-- STUDY MATERIAL follows --

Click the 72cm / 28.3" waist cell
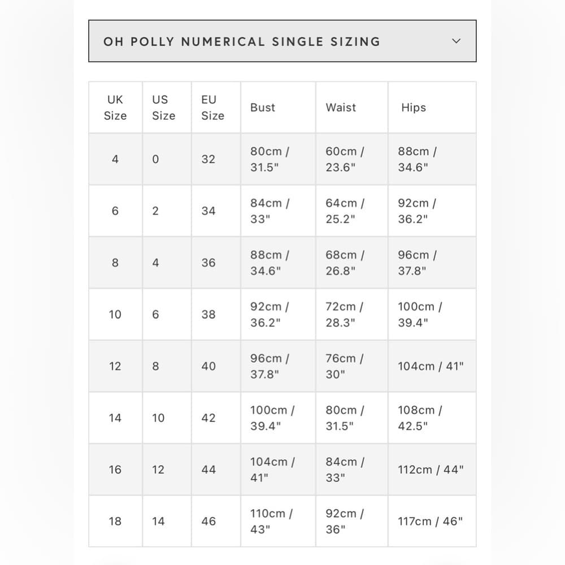This screenshot has width=565, height=565. [351, 314]
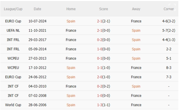
Task: Click France home team in 04-03-2010 row
Action: tap(71, 86)
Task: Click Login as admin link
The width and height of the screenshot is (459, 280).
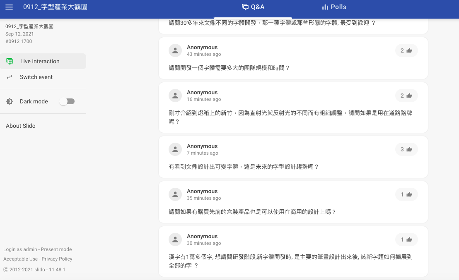Action: [x=20, y=249]
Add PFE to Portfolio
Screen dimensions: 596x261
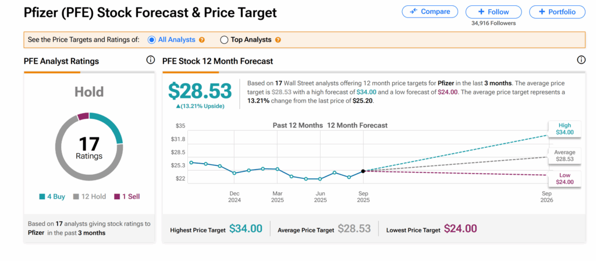point(557,12)
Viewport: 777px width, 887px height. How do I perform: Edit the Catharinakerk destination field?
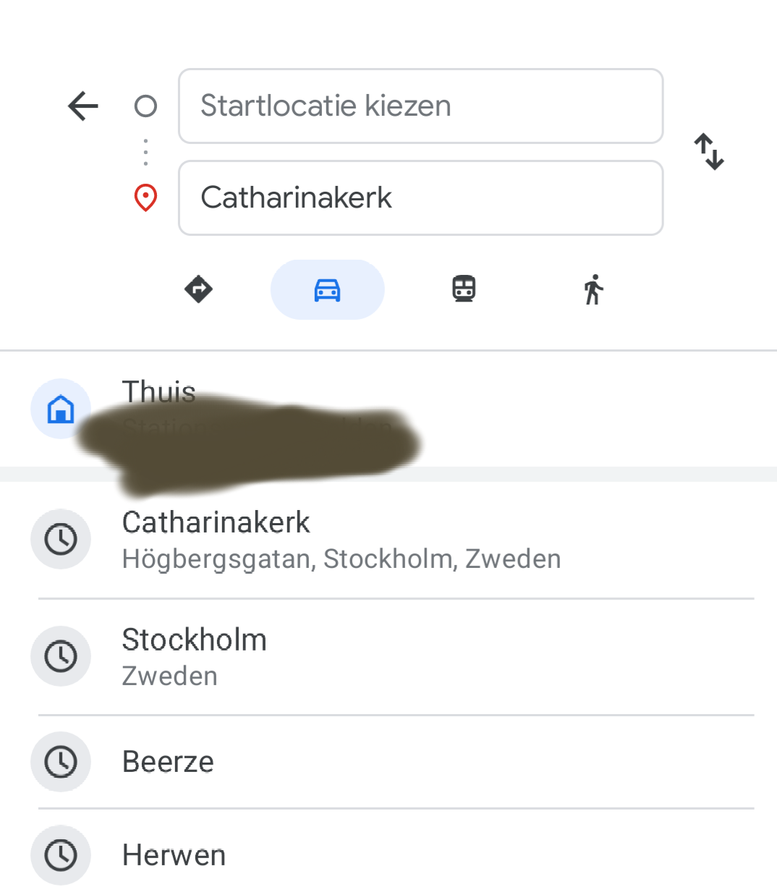(x=420, y=198)
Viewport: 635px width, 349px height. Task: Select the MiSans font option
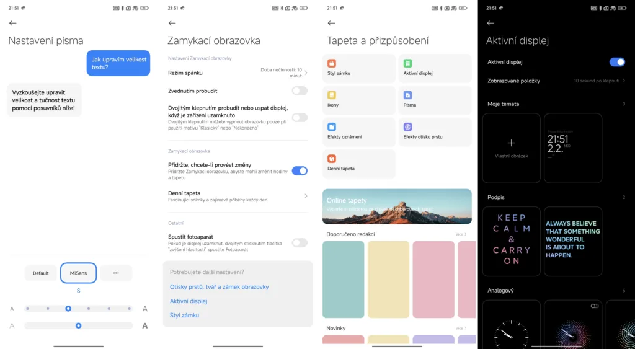click(78, 273)
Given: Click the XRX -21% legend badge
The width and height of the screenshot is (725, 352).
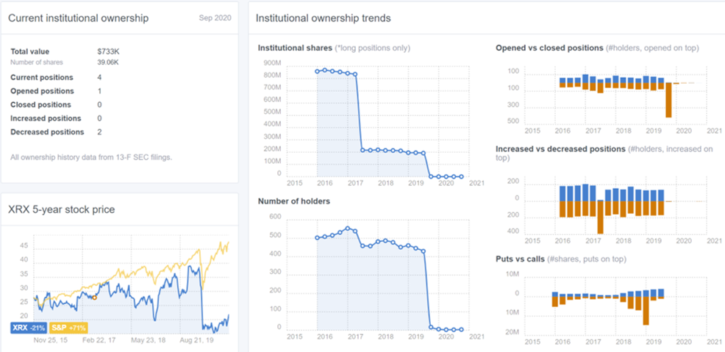Looking at the screenshot, I should click(27, 328).
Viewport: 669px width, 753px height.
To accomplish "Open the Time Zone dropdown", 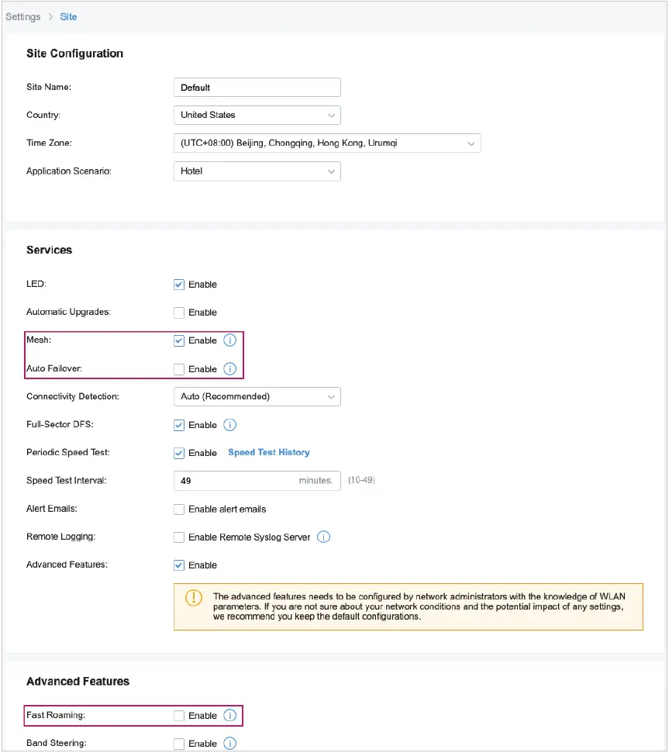I will [326, 143].
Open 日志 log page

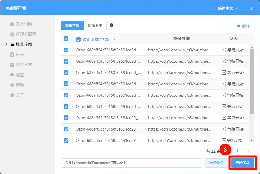[20, 55]
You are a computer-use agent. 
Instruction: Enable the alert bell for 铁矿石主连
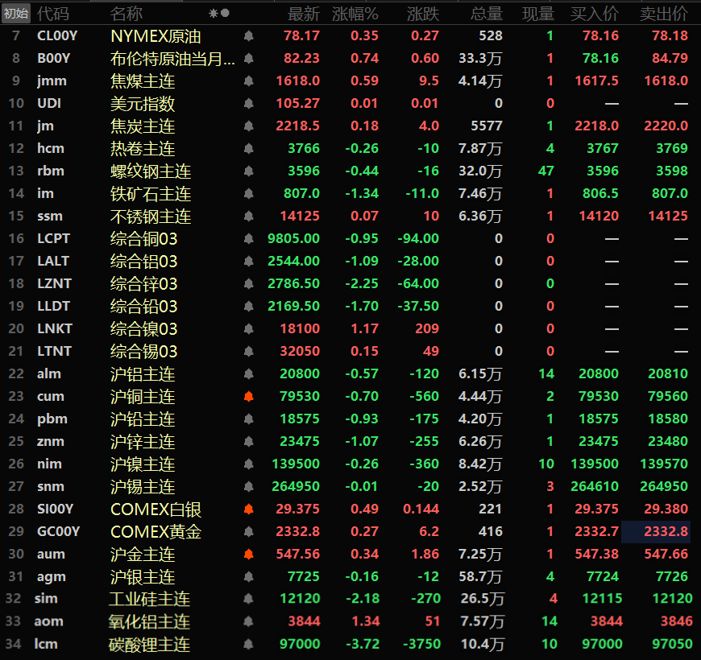[x=248, y=194]
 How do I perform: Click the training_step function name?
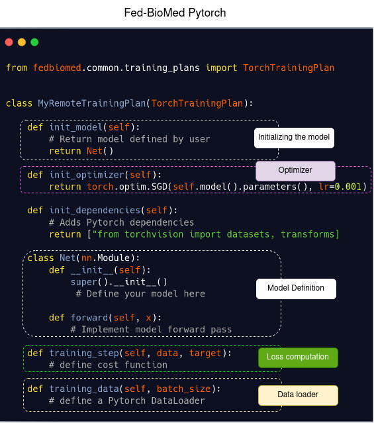coord(84,353)
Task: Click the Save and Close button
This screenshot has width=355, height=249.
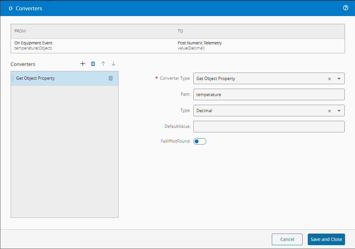Action: (x=326, y=239)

-- STUDY MATERIAL concluded --

Write out each line exactly, from the one containing "Open 日志 log page" through the end of the entries, and skip the pictures.

SOLUTION FOR THIS TASK –
Open 日志 log page

[20, 55]
You are a computer-use agent. 
Instruction: Enable the alert bell for 铁矿石主连
[x=248, y=194]
 How do I perform: Click the training_step function name?
coord(84,353)
Task: Click the Save and Close button
This screenshot has width=355, height=249.
Action: (x=326, y=239)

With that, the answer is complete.